● ENTRIES PROVIDED
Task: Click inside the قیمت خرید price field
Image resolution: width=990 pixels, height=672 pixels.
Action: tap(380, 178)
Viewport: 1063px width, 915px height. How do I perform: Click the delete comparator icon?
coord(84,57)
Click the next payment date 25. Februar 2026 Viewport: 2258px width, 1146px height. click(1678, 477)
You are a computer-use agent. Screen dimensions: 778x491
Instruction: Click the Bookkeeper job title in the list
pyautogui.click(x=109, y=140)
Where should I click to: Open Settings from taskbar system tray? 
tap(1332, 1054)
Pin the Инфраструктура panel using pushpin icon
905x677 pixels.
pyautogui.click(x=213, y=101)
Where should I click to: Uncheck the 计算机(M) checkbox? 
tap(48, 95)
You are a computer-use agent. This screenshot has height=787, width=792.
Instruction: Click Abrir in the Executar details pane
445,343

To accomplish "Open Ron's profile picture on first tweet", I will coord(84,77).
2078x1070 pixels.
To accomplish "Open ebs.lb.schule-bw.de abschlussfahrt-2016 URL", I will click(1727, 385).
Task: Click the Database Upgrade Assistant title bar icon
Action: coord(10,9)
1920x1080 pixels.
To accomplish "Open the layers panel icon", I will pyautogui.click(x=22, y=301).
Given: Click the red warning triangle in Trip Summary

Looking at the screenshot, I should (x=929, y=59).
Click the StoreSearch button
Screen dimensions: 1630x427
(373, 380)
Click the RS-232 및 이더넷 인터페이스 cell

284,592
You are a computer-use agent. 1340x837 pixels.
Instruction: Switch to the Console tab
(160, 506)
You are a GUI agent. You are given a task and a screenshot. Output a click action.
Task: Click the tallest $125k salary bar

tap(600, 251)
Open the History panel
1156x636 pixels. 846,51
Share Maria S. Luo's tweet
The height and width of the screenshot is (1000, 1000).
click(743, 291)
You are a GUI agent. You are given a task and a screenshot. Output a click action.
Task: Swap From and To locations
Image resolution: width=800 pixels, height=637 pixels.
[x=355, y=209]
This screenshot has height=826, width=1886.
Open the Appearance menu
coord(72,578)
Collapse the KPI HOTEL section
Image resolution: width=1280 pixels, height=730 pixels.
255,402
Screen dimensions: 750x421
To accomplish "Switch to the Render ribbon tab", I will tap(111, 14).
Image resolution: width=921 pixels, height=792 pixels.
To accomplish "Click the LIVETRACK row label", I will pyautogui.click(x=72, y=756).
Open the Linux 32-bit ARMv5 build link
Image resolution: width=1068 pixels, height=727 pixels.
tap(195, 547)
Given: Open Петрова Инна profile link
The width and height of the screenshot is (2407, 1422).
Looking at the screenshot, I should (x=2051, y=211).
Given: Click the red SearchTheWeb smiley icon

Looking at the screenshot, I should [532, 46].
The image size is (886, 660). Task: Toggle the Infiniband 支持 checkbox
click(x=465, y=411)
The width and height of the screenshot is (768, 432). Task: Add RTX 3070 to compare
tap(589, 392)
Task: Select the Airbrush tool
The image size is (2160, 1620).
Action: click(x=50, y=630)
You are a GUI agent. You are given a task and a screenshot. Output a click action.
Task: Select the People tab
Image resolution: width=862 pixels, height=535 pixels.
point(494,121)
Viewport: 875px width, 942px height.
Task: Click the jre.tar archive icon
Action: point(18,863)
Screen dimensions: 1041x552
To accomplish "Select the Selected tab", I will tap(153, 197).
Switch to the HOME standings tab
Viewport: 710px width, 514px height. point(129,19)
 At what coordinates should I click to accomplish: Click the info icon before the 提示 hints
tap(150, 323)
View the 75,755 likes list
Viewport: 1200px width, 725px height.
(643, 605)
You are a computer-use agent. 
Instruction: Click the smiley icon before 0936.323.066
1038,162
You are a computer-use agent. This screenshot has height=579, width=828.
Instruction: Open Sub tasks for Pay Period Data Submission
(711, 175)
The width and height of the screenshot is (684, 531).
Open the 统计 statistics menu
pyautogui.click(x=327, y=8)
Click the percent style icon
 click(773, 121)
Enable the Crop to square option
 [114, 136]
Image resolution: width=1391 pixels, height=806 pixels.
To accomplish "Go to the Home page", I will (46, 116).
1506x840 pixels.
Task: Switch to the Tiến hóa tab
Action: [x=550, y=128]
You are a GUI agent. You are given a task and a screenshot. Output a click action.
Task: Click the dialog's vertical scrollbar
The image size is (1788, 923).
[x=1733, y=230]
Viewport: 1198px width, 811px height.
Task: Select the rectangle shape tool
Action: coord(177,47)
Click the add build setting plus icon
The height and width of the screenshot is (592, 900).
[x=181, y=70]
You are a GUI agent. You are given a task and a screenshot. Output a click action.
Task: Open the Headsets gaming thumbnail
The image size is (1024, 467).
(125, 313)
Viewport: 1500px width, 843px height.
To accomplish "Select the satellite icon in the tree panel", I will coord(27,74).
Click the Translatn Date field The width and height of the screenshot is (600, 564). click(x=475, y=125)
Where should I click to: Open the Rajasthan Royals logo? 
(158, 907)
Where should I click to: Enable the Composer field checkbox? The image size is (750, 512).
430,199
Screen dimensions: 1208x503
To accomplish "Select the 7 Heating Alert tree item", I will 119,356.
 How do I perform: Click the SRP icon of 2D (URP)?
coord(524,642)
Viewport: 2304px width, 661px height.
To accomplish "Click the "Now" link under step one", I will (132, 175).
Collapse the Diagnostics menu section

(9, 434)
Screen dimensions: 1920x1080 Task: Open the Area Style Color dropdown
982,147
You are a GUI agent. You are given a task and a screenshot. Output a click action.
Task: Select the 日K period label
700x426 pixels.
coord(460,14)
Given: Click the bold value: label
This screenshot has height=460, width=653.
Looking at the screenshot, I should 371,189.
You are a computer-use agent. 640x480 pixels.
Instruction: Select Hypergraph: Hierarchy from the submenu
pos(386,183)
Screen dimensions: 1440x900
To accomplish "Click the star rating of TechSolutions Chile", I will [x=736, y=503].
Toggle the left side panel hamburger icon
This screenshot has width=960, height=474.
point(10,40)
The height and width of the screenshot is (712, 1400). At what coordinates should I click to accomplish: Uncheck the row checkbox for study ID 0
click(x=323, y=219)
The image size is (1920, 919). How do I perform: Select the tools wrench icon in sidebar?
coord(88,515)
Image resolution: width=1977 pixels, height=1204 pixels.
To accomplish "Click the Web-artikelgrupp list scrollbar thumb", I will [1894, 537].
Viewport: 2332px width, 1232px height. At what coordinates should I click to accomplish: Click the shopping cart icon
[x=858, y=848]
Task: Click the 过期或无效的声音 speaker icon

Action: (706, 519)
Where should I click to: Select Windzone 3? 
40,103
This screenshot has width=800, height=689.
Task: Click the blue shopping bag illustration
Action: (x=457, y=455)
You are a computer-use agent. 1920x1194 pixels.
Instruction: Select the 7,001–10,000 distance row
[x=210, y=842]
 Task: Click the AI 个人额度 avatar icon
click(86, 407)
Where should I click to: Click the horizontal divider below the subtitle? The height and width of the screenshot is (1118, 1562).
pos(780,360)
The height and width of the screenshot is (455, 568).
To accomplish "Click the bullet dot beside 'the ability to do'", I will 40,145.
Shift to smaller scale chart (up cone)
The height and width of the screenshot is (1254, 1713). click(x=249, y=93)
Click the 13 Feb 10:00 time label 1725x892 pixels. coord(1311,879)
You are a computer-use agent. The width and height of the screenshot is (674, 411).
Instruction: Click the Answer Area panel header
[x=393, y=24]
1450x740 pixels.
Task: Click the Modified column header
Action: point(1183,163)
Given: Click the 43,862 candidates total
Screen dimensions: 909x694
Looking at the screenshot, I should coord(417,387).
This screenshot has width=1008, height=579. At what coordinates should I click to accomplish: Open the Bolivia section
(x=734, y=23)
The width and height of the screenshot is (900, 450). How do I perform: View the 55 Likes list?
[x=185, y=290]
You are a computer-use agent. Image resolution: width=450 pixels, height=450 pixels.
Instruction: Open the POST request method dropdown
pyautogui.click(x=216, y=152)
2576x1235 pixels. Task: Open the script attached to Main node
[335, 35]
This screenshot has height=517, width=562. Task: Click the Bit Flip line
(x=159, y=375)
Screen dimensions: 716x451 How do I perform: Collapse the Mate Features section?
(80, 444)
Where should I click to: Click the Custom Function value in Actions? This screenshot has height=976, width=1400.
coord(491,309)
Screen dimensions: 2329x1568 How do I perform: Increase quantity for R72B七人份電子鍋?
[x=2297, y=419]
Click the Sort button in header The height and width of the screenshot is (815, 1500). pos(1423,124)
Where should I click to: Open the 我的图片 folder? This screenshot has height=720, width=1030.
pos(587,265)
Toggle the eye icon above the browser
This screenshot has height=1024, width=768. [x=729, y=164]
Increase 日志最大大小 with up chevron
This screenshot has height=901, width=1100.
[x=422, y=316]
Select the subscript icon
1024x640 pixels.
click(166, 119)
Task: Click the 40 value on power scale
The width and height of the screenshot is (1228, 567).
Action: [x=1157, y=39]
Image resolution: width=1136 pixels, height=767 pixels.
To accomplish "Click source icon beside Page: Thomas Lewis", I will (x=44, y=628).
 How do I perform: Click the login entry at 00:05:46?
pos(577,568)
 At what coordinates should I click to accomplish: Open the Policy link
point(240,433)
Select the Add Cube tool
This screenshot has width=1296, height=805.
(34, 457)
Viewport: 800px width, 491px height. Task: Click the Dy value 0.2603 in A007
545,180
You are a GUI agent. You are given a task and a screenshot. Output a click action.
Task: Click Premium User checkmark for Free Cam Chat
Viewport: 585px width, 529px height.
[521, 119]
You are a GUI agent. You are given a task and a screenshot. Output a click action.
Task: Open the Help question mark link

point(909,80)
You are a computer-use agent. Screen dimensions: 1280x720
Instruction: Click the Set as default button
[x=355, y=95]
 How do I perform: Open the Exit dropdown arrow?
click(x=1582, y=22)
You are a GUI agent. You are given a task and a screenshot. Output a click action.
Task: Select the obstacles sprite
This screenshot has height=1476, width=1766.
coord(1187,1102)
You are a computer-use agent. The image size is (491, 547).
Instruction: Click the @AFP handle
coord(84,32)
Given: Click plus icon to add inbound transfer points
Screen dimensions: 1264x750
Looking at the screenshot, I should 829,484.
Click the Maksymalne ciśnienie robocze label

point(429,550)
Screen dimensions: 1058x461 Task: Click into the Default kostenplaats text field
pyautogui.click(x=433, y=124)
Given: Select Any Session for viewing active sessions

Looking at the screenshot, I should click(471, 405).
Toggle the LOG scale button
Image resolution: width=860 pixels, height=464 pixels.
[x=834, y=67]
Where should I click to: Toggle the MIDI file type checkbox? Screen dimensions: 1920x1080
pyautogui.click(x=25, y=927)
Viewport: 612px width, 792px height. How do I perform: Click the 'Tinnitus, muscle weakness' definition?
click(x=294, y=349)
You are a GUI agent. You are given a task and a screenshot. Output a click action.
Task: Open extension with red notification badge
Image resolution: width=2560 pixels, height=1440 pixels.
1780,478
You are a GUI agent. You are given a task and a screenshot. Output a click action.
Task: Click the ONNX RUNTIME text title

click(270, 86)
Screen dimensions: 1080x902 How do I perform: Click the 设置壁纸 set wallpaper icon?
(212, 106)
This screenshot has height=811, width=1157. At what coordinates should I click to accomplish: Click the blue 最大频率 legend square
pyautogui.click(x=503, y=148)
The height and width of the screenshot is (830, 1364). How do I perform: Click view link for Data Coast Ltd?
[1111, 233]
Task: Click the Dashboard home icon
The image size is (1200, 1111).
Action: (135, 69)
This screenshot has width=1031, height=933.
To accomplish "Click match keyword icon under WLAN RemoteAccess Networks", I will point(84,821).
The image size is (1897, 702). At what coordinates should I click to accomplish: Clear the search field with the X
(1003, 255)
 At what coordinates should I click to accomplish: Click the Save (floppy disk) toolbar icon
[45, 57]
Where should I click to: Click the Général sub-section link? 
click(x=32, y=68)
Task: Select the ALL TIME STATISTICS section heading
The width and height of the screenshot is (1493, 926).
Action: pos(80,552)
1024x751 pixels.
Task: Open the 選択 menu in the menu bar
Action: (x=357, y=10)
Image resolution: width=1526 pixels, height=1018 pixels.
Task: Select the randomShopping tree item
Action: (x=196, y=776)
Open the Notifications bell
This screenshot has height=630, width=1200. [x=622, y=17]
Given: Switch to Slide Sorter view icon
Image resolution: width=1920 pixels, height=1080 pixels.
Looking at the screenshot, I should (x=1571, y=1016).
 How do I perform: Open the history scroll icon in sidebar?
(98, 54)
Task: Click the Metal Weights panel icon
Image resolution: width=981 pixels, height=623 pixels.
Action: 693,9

● DESCRIPTION OF THE TASK
Reproduce word for word the lines of data starting with the line that contains "Given: Switch to Slide Sorter view icon" and going on through the end of the data.

● FULL RESPONSE
Given: Switch to Slide Sorter view icon
Image resolution: width=1920 pixels, height=1080 pixels.
Looking at the screenshot, I should (x=1571, y=1016).
 How do I perform: Open the history scroll icon in sidebar?
(98, 54)
Task: Click the Metal Weights panel icon
Image resolution: width=981 pixels, height=623 pixels.
Action: 693,9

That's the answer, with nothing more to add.